Dix minutes ? Une heure ? Trois ? Ça n'a plus d'importance. Mes bras sont immobiles le long de mon corps. Regarde-toi. Tout est vide de sens, je suis vide de sens... J'attrape la barre d'un lampadaire qui m'éclaire avant de tourner autour, sans même savoir si je vais le lâcher. Je reprends mon chemin. Mes larmes ne cessent de couler, je ne suis pas triste, mais elles continuent de ruisseler. Je ne suis plus rien. Je me contente d'aligner le prochain pas et de voir ce qui se passe. Je ne sens plus le froid, il n'y a plus rien à ressentir. T'es faible. Cela me fait sourire, ça n'a plus d'importance, ça n'en n'aurait bientôt plus. La situation et l'endroit ne sont pas les mêmes, mais chaque sensation est identique à ce soir-là. Dans cette cuisine, contre ce frigo, avec ce couteau. À l'exception que ce soir, je n'ai pas la foi d'appeler quelqu'un. Il est hors de question que je me brise encore pour rien. Pour que rien ne change. Pour qu'ils fassent comme-si ce n'était jamais arrivé. Qu'ils continuent leurs petites vies, et qu'ils oublient mon existence.

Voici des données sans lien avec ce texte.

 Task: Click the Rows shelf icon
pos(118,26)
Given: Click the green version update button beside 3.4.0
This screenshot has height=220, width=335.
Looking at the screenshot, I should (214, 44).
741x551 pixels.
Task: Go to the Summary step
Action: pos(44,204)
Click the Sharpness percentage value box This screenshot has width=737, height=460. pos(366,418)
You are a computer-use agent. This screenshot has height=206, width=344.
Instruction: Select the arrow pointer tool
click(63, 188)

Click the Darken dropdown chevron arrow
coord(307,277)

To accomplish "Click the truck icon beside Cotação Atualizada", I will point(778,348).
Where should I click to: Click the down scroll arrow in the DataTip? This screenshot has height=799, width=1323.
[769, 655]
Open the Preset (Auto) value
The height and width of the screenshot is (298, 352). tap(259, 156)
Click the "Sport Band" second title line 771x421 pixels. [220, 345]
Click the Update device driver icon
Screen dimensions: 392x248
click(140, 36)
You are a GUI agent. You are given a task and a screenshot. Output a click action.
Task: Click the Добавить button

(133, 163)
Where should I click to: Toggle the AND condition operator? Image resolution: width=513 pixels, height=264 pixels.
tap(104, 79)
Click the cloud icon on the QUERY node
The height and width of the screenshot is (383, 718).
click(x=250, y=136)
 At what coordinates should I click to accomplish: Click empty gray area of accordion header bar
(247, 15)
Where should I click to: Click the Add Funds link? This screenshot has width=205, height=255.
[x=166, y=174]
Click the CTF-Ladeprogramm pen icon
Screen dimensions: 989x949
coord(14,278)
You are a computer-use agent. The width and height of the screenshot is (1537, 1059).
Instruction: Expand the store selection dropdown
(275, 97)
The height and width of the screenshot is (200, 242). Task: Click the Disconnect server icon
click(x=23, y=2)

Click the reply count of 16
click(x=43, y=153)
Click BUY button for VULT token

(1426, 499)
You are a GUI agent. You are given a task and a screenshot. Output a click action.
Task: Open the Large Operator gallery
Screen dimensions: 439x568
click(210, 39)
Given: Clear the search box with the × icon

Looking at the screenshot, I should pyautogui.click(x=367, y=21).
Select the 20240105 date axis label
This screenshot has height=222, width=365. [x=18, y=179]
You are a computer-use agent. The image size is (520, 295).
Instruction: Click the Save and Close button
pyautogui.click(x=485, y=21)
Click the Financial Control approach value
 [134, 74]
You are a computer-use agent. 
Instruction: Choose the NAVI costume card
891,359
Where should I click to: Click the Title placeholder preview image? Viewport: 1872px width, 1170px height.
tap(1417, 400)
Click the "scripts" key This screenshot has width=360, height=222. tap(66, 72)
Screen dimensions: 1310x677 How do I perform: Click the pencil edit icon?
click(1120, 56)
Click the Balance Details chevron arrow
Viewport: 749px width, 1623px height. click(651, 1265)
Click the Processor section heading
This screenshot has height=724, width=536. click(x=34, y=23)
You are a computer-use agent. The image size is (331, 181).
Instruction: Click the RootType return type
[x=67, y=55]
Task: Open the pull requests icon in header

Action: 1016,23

T'as même pas le courage d'assumer tes torts.

J'envoie balader cette pensée, pas question qu'elle vienne gâcher ce moment, ce dernier moment. Tout doit être silencieux, Il ne doit y avoir que mon cœur et ma respiration profitant de leurs dernières secondes de fonctionnement. Les étoiles ont tiré leurs révérences pour cette nuit. Il n'y a que le croissant de lune brillant entre les nuages. Je n'ai pas la force aujourd'hui, je ne pourrai pas attendre jusqu'à sa prochaine apparition.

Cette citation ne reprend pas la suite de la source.